What you are asked to do:
Keep every word of the listing and reproduce it exactly, but set aside any image found there.
————
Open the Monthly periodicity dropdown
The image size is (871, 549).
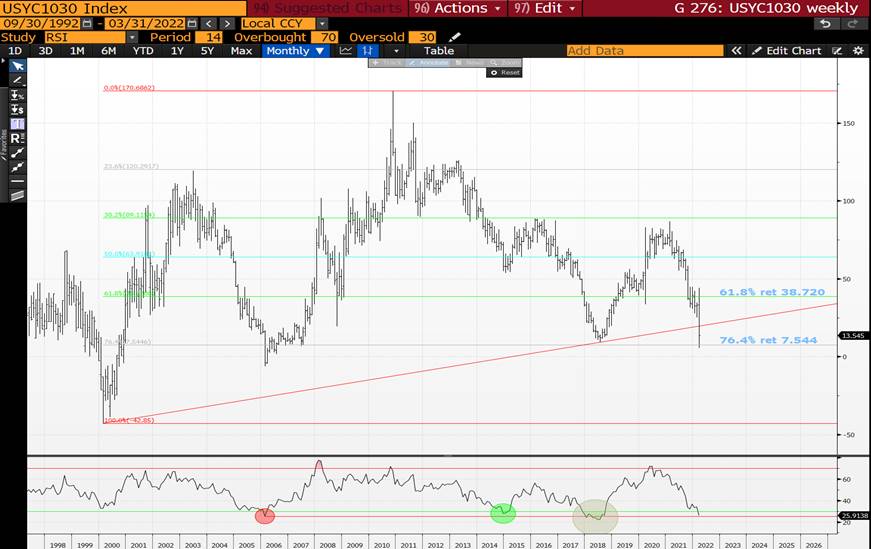295,50
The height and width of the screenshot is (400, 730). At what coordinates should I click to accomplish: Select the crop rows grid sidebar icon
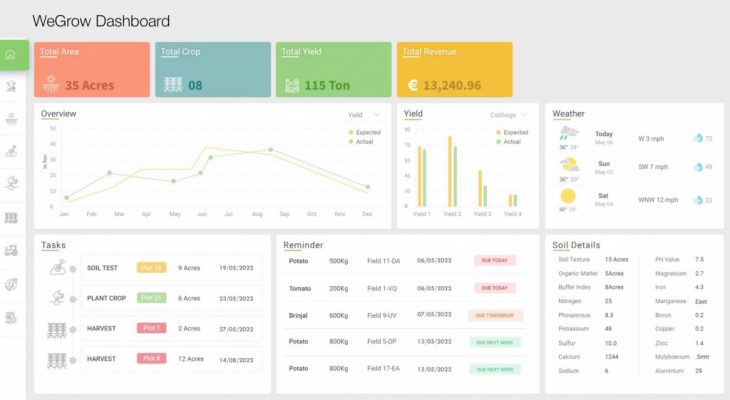[11, 218]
————
Task response:
Open the Monthly periodicity dropdown
The image size is (871, 549).
295,50
The height and width of the screenshot is (400, 730). At what coordinates should I click to accomplish: Select the crop rows grid sidebar icon
[11, 218]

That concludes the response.